If you will synthesize this code and run a test on FPGA - it will work (at least you'll not see constant hash value). However, in simulation it behaves differently:

  • always @(*) construct means "evaluate the following block of code any time any of the signals used on the right hand side of the assignment change". In your code these signals are: data_in, poly and hashValue.
  • If none of the above signals change (which is the case you're describing, right?) - the block will not be evaluated by simulator and the assignments won't be made.

Once again - synthesis tool will produce the correct logic for this code, therefore these kind of bugs are very dangerous.

There correct way to handle this is to define a clock signal and use a sequential always @(posedge clk) construct.

Furthermore, it seems that you have at least two combinatorial loops in your code. Even if they are intended - this is very bad practice. You want to avoid using any synthesizable comb loop.

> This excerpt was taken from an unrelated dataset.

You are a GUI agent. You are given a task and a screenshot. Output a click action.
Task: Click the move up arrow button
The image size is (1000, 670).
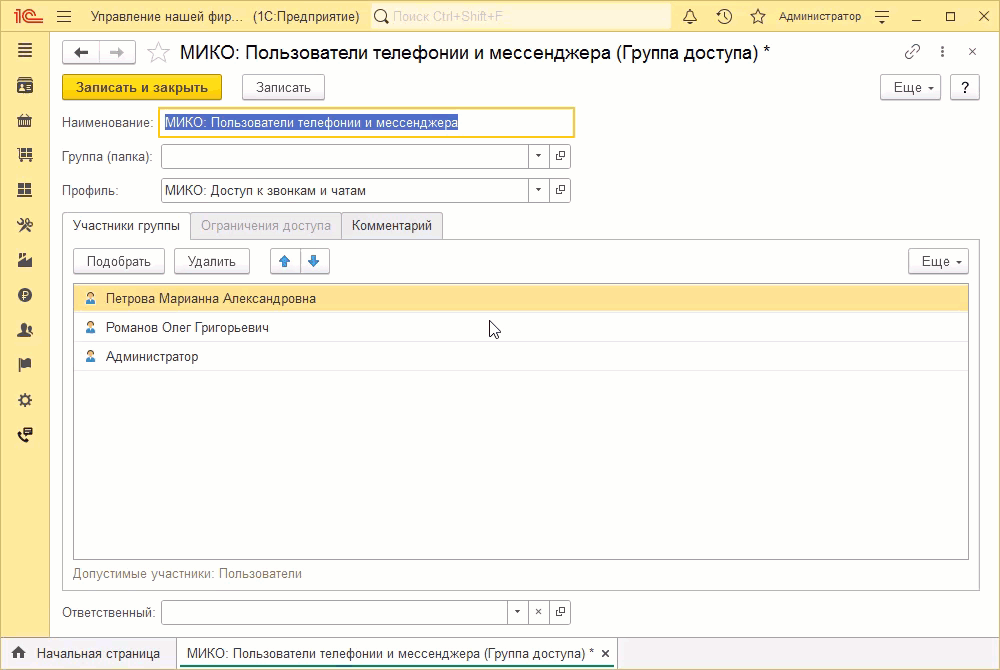pos(285,261)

However, by inspection of your code, it seems that circular reference here is just for convenience - maybe it will not synthesize into comb loop. In this case you have two options:

  1. Find an equivalent form which does not use circular reference
  2. Use Verilog function construct.

The first approach is the correct one - Verilog is not a programming language, and the statements you are using to describe logic must be maximally similar to the inferred logic. However, this approach may be tricky, since many algorithms are written in software forms. Therefore you might use the second approach, in which case the code will look like this (not tested):

always @(posedge clk)
begin
  hashValue[15:0] <= calcNewHashValue(hashValue[15:0], poly[15:0], data_in[3:0]);
end

Where calcNewHashValue is the function encapsulating the for loop from your code.

Once again: if synthesis tool warns you about comb loops you mustn't use this design. In this case either think of other algorithmic implementation, or spread the calculation on several clock cycles.


You may also want to read this paper in order to get a deeper understanding of Verilog simulators behavior.

Except for that, your coding style is very bug-prone. As a guideline, I suggest you will define a separate always block for each signal. In other words - just one signal is assigned over in always block. Make exceptions only where you can't handle it other way, and think carefully before each such decision.